2 thoughts on “The crowned Royals ride the roach coach to the Series

  1. Roach coach…..I like that….Good way to describe the 2014 Royals.

    Unless I have missed it the media has not mentioned, about Ned Yost being fired by Milwaukee Brewers, with two weeks left in the 2008 season and Brewers went on to the postseason, while being managed by Dale Sveum.

    Six years later he has vindicated himself by leading the Royals to the World Series and probably being voted AL Manager of the Year.

  2. They talked a lot about Yost and the Brewers approaching the postseason. And before it. On 14 September happened a game that led Grantland’s Jonah Keri to think aloud, a day later, “There’s no sugarcoating what happened Sunday afternoon, when Ned Yost quite possibly pissed away the Royals’ season.”
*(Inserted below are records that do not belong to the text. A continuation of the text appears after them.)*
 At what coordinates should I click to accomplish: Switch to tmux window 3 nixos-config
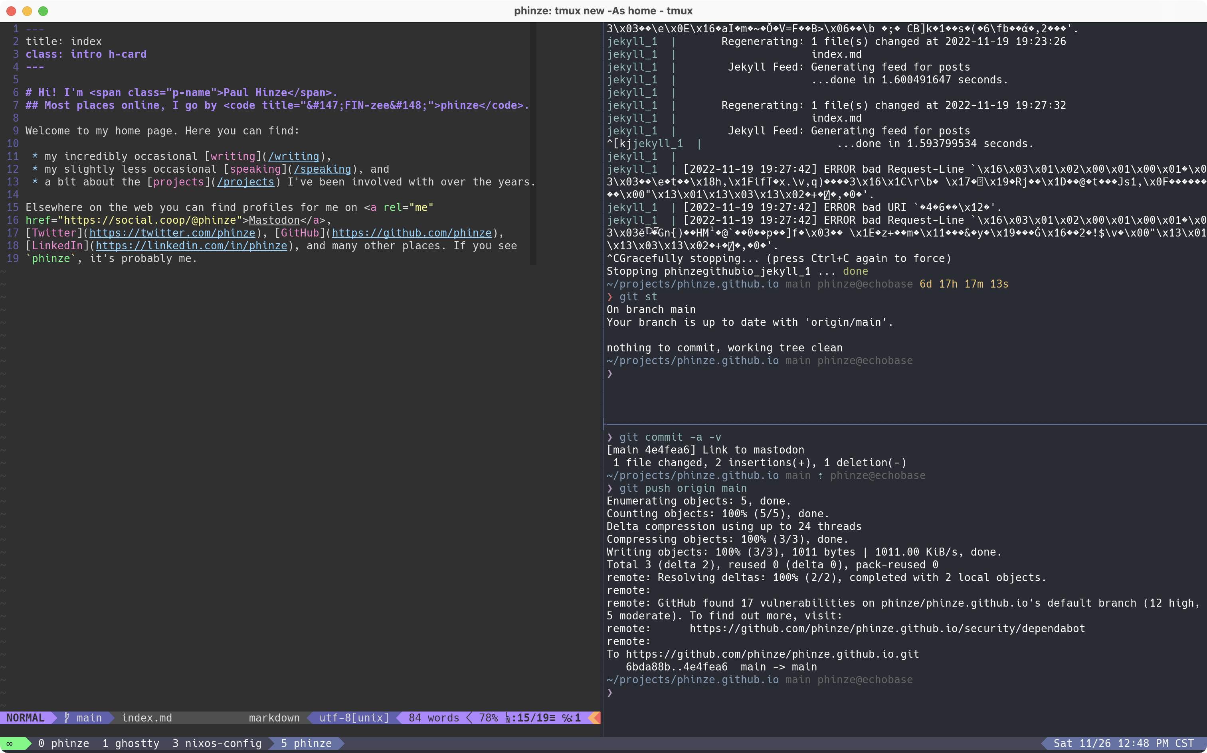[x=217, y=744]
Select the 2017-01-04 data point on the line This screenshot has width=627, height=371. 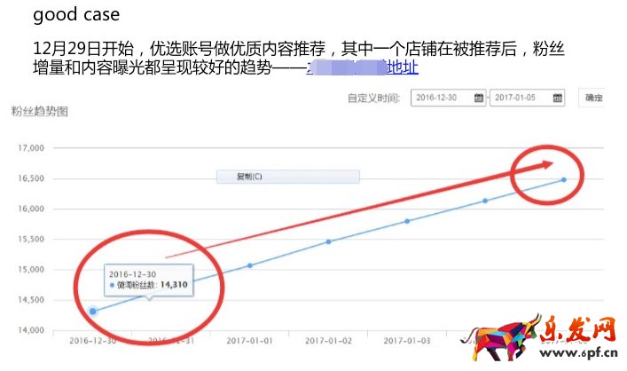coord(485,201)
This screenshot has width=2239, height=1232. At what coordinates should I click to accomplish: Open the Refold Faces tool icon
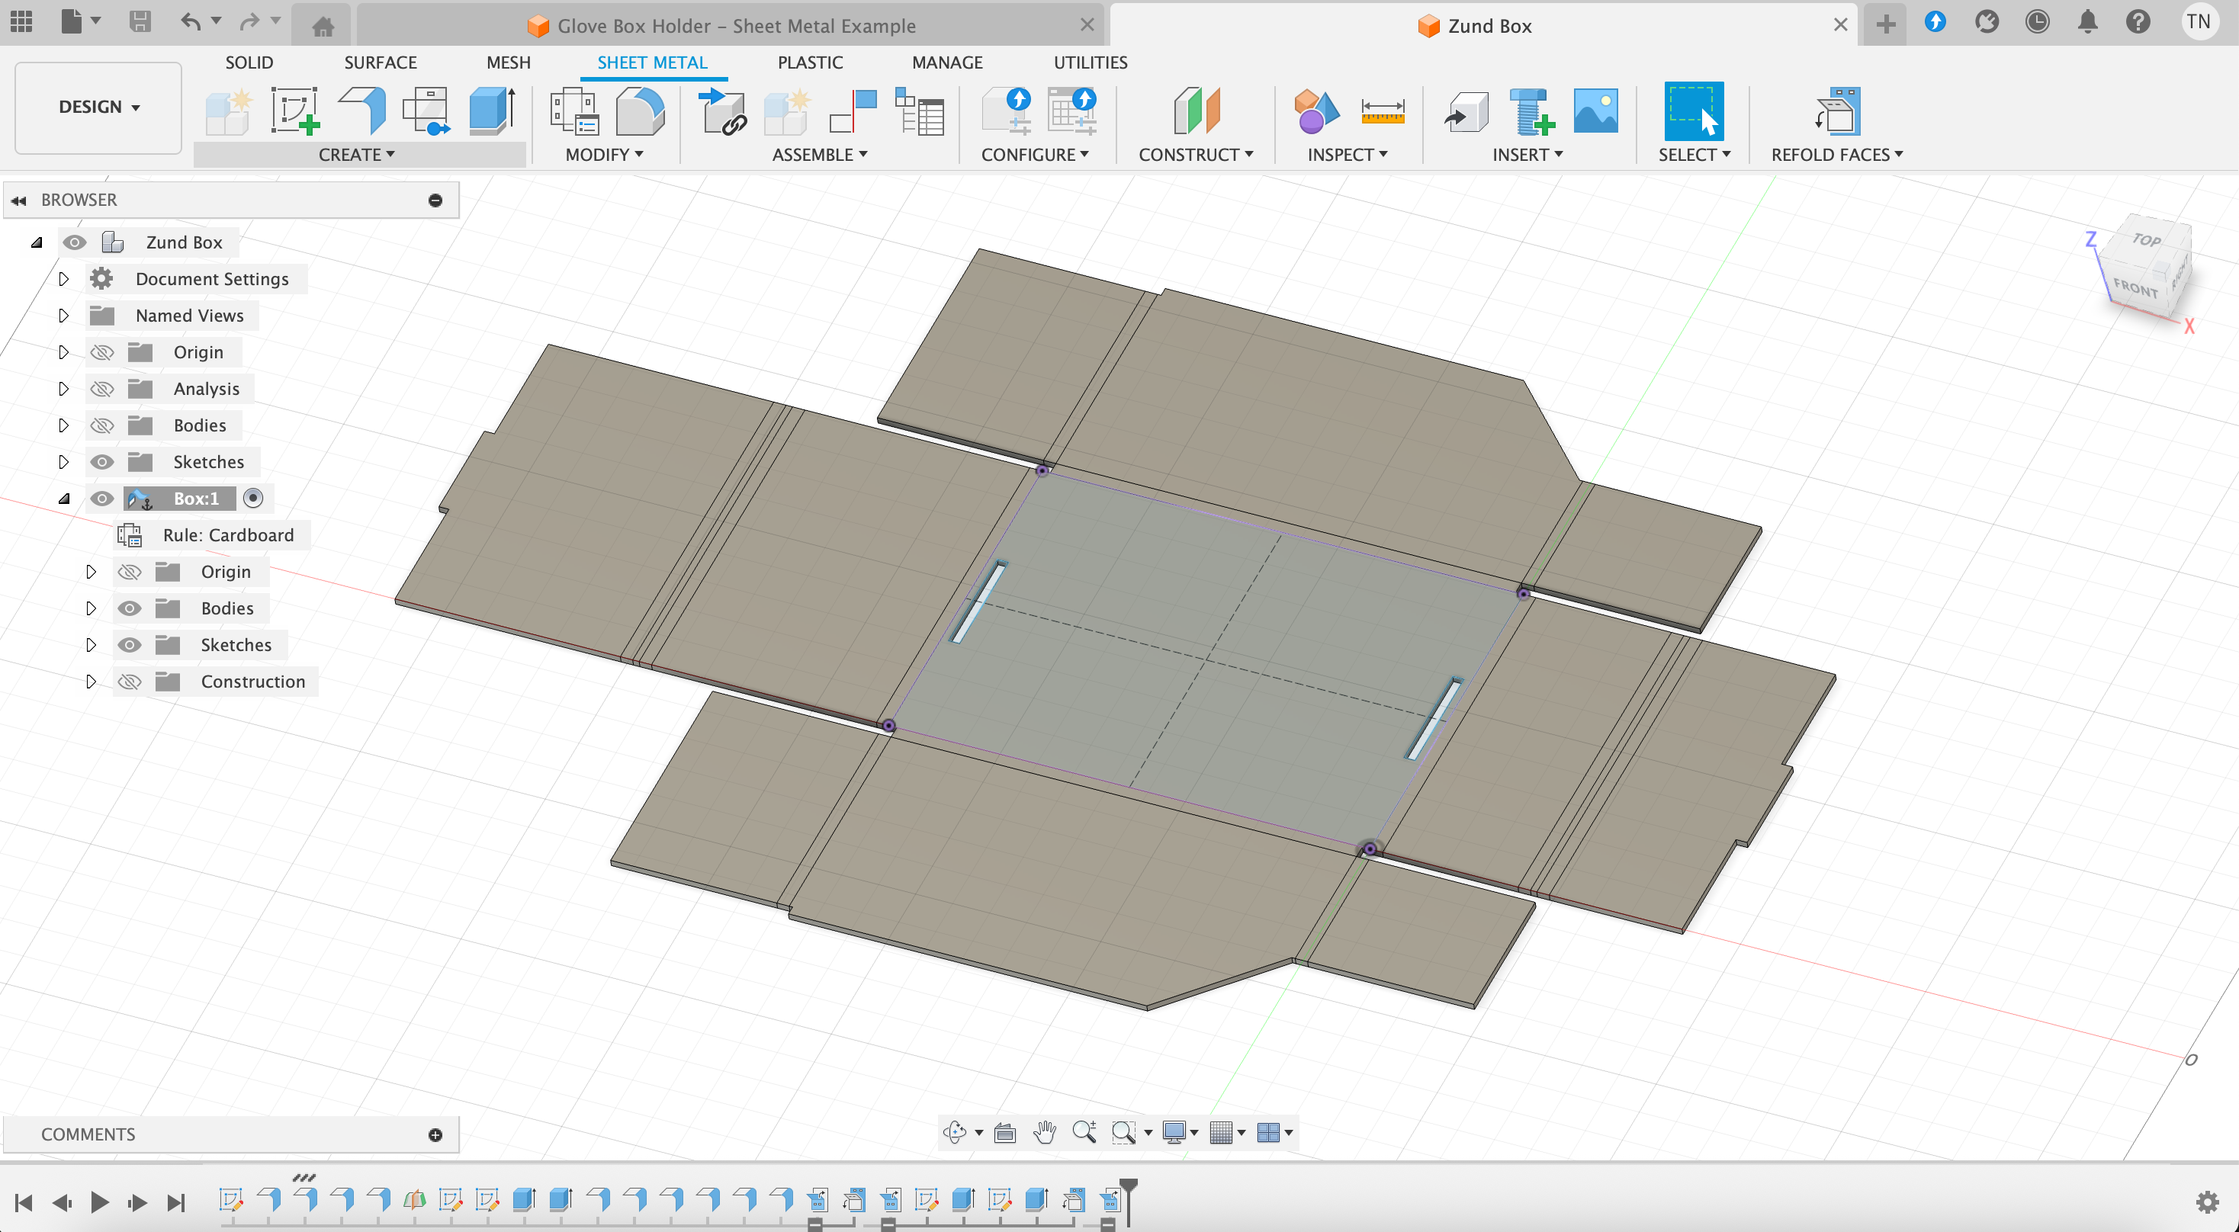[1837, 111]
    Keri was kind enough to mention Yost’s fate with the 2008 Brewers only in passing, but others weren’t. The Royals played the Red Sox that Sunday. They were up 4-3 when Jason Vargas ran into trouble in the sixth—back to back base hits, runner-advancing fly out, tying and go-ahead runs in scoring position.

    Yost had one of the best stacked bullpens in the league. Did he go to Wade Davis? Kelvim Herrera? Brandon Finnegan? Jason Frasor? To any of whom he could have handed the game right there?

    No. Inexplicably, Yost went to Aaron Crow. The Aaron Crow who was so horrible in August the Royals actually sent him down—and who’d given up two walks, a hit, and two runs in his most recent assignment, also against the Red Sox.

    Crow walked Yoenis Cespides, then fell behind Allen Craig before striking him out on a full count. Yost could still have turned it over to one of his better bulls with the bases loaded and two outs and a switch hitter coming to the plate. Could? Should.

    But no. He never even thought of Finnegan or even Francisley Bueno, lefties, with the approaching switch hitter, Daniel Nava, known to struggle against lefties. Yost stuck with Crow. And Nava hit the first pitch over the right field fence.

    Grand slam. The Red Sox made it hold up and, I think, tacked on another run before it was over.

    Going into that game the Royals needed to win to stay a game behind the Tigers in the division race, and about even with the Athletics and the Mariners in the wild card race.

    The good news, of course, is that something triggered into Yost’s software after that. From about then on Yost began throwing The Book out. (The Book, his book, anyway, told him not to even think about bringing in his seventh and eighth inning guys before the seventh and eighth innings, but he was in a tight race and needed a real stopper right then and there, and had plenty of options to use no matter when their “proper” innings were “supposed” to be.) He couldn’t afford not to.

    Matt Williams thought he could afford to lean on his Book because the Nationals ran away with the NL East, but I think that runaway sedated him into thinking he could get away with his Book in the postseason. And it cost him a trip to the NLCS.

    Yost figured out before he got to the postseason in the first place that there were times to throw The Book to one side. Now he’s going to the World Series. In Washington they ought to make it required viewing for Williams and his entire brain trust to watch all eight of the Royals’ postseason wins to date. They might learn a few things even if the Nats aren’t the cockroach types.